Embora muitos motoristas desse tipo de plataforma encarem essa função como sua principal, a Uber não exige o comprometimento dessas pessoas, desse modo as enxerga como parceiras.
/ Conclusão
É possível auferir do relacionamento entre a Uber e os motoristas que operam nessa plataforma algumas características que propiciariam a caracterização do vínculo trabalhista entre eles, como: a pessoalidade; a habitualidade (em alguns casos) e a onerosidade.
No entanto, falta a essa relação o elemento essencial de subordinação jurídica, sem o qual não é possível estabelecer vínculo empregatício entre a Uber e seus motoristas.

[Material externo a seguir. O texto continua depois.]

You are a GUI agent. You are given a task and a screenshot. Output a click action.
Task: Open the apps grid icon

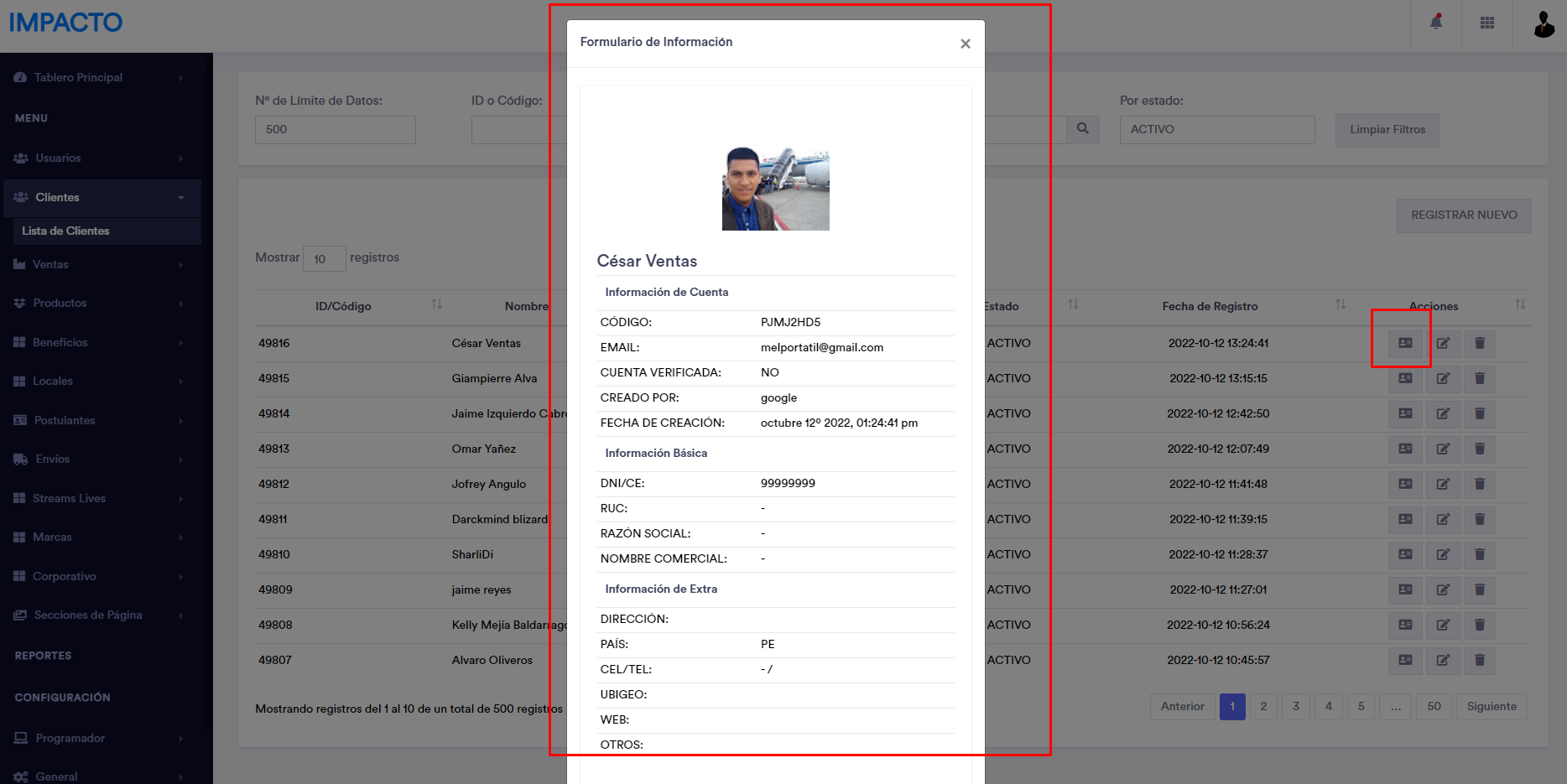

Atualmente, a atividade de motorista da Uber é vista como exercício profissional. Muitos motoristas realizam investimentos consideráveis para ingressar na plataforma. Infelizmente, essa situação é resultado das altas taxas de desemprego da população brasileira. A Uber se apresenta como uma opção viável de sustento, principalmente em épocas de crise. Um cenário que exige maior flexibilização do Direito Trabalhista diante dos novos paradigmas apresentados pelas tecnologias disruptivas.